Nuestro Dios no es el manager administrador de una multinacional de lo sagrado, que difunde las normas, y un número 112 para las emergencias, con unos gentiles ángeles que nunca nos dan una respuesta útil. No, no es así.
El
Dios presente, el Dios en quien creemos es el Dios que nos acompaña, ciertamente,
pero es también el que confía el camino del evangelio a la fragilidad de su
Iglesia. El Reino esperado por los apóstoles hay que construirlo; la nueva
dimensión querida por el Señor para permanecer en el mundo no es una solución
mágica, sino una dimensión pacientemente tejida y entrelazada por cada uno de
nosotros.
A
pesar de todo, y seamos como seamos, nosotros somos el rostro de Jesús para las
personas con las que nos encontramos por la calle. Cada uno de vosotros, que me
escucháis, sois la mirada de Dios para las personas que encontrareis a lo largo
de cada día.
Así
es como nuestro Dios, siempre original y desestabilizador, lo ha decidido. Y así
es como sucede.
El tiempo de la Iglesia
La
ascensión señala el final de la presencia física de Dios, el final del anuncio
del verdadero rostro del Padre por parte de Jesús, al que profesamos Dios y Señor.

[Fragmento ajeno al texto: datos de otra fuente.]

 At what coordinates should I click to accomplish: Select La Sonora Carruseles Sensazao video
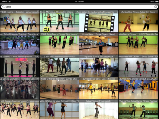point(20,88)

Ahora es el tiempo de construir relaciones a partir del sueño de Dios que es la
Iglesia: una comunidad de hombres y mujeres, hermanas y hermanos reunidos en torno
a la ternura y a la sinceridad en el Evangelio.
Acojamos
pues la invitación que los ángeles hacen a los apóstoles: dejemos ya de mirar
entre las nubes buscando el resplandor de la gloria de Dios, y veamos esa
gloria diseminada en la cotidianidad de lo que somos y vivimos.
Quedemos
en la ciudad, no huyamos de la desesperante banalidad del hoy de cada día,
porque es ahí donde Jesús elige habitar: en el hoy y en el confuso delirio de los
pueblos, ciudades y naciones.
Busquemos
a Dios, ahora, en la gloria de un templo que es el ser humano, el templo del
Dios viviente. Si Dios está en el rostro pobre y tenso del hermano con quien me
cruzo, dejemos ya de mirar a las nubes.
El
Señor nos está diciendo que es posible construir su Reino aquí y ahora. La
ascensión señala el principio de la Iglesia, el inicio de una nueva aventura de
la que nosotros somos protagonistas.
Y
si la Iglesia institucional, alguna vez, nos ha machacado, ofendido o probado,
combatamos con más fuerza, e imitemos a los santos que supieron convertir a la
Iglesia y la transformaron a partir de ellos mismos y de su vida santa.
¿Seguiremos
aún con la nariz levantada mirando las estrellas, implorando una intervención
divina? ¿No será mejor ver la presencia de Dios entre sus discípulos, una
presencia que se muestra por el empeño de la acogida, por la vida de la fe, por
el deseo de un mundo más solidario que construir día a día? Nos queda tarea.
Ascendamos,
hermanos, en la Ascensión: dejemos de ser niños devotos. El Señor ahora necesita
discípulos adultos, capaces de hacer vibrar el Evangelio en la vida, capaces de
proclamar la fe con un modo nuevo en un mundo nuevo.